In my morning paper, I read that refugees from the storm don't much like the word "refugees" as the story linked to the title of this blog suggests. The problem is that the word is taken by at least some of these Katrina victims as having a negative implication. Are they being oversensitive? In my experience, many if not most White people will say they are. All you have to do to see that this might be so is consult the sports message boards on the issue of whether our universities should use Indian names and logos as accouterments for their sports teams. White people in my experience feel qualified to say what is and isn't insulting to minorities in this country.
Interestingly, I also found this morning a BBC News item bearing on this issue.
In every age, schoolchildren have an armoury of words most calculated to hurt and humiliate each other.So, it seems that some of our British brethren see the word the same way.
The words change from generation to generation, but one thing usually stays the same: adults shudder with shame at the words they used as children.
Learning difficulties, cerebral palsy, Romanies: all terms now used respectfully where once euphemisms were abuse.
And now, it seems, playgrounds up and down the country are resounding with the latest taunt: Refugee.
One thing is for sure, the word "refugee" has no good connotations. I have never heard anyone say anything like I yearn to be a refugee. In the story linked through the Title of this blog, we find
For some, the word "refugee" is loaded with racial undertones, conveys too sorry a fate for the victims, or simply doesn't, in its dictionary definition, apply. For others, there's just no better way to describe the horrific condition of the hurricane victims.There would be an excellent reason for seeing "refugee" is racial terms in the New Orleans circumstance: one rarely saw a White face amongst the persons evacuated to the Superdome and Convention Center. Some 67% of the New Orleans citizenry were Black and many if not most were poor. I suspect that New Orleans was as bad as any city in the country in this respect and this is ironic in a way for the fame of this city rests more on on the musical contributions of African-Americans in the form of jazz than any other single thing, with the free flowing booze being second. To gourmands, its food is a reason to visit. .
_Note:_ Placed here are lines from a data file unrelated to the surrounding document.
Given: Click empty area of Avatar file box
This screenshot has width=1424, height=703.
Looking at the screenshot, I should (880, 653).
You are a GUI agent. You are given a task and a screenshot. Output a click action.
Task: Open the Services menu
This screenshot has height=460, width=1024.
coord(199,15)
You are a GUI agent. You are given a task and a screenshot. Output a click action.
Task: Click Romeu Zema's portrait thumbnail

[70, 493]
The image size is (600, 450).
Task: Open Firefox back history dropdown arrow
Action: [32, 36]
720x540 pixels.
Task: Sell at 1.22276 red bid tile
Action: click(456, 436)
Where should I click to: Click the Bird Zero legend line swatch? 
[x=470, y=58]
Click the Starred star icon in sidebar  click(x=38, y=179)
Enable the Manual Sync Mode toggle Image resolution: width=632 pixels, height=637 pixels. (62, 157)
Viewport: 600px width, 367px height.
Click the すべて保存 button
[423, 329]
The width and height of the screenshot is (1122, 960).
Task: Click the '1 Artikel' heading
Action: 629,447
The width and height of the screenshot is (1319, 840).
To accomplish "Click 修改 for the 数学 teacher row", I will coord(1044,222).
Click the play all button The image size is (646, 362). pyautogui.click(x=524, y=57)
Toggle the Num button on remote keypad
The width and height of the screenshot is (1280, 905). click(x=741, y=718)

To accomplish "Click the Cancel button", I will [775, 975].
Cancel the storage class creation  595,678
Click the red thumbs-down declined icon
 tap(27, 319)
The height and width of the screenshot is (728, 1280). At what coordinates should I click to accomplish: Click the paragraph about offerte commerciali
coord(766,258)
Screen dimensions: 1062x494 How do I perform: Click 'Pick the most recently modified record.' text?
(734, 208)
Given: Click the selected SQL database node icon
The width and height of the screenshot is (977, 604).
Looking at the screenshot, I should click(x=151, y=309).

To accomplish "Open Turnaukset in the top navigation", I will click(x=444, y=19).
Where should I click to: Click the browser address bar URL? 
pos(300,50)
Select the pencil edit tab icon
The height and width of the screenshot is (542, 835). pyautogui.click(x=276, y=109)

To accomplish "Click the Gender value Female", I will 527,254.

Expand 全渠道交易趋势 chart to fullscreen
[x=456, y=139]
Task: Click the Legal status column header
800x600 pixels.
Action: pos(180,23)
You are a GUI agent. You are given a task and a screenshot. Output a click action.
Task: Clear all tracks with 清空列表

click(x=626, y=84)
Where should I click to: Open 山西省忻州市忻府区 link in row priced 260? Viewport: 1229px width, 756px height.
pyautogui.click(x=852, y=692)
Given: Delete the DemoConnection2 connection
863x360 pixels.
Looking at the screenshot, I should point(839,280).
I am not sure how these Americans who have been put out of their homes by Katrina should be referred to but I am quite sure that it shouldn't be up to me or any other White person. It is clear that "refugees" is a very bad choice on either side of the Atlantic. I would suggest that they not be referred to as "homeless." That would be a step in the wrong direction. "Displaced persons" has some left over negative connotations from WW II to some of us older people. There may not be a good term, primarily because their circumstance is so bad.
President Bush is cited in as saying
"The people we're talking about are not refugees," the president said, according to the Associated Press. "They are Americans, and they need the help and love and compassion of our fellow citizens."I am pleased to read of this. Actually, to be honest, I am a little shocked.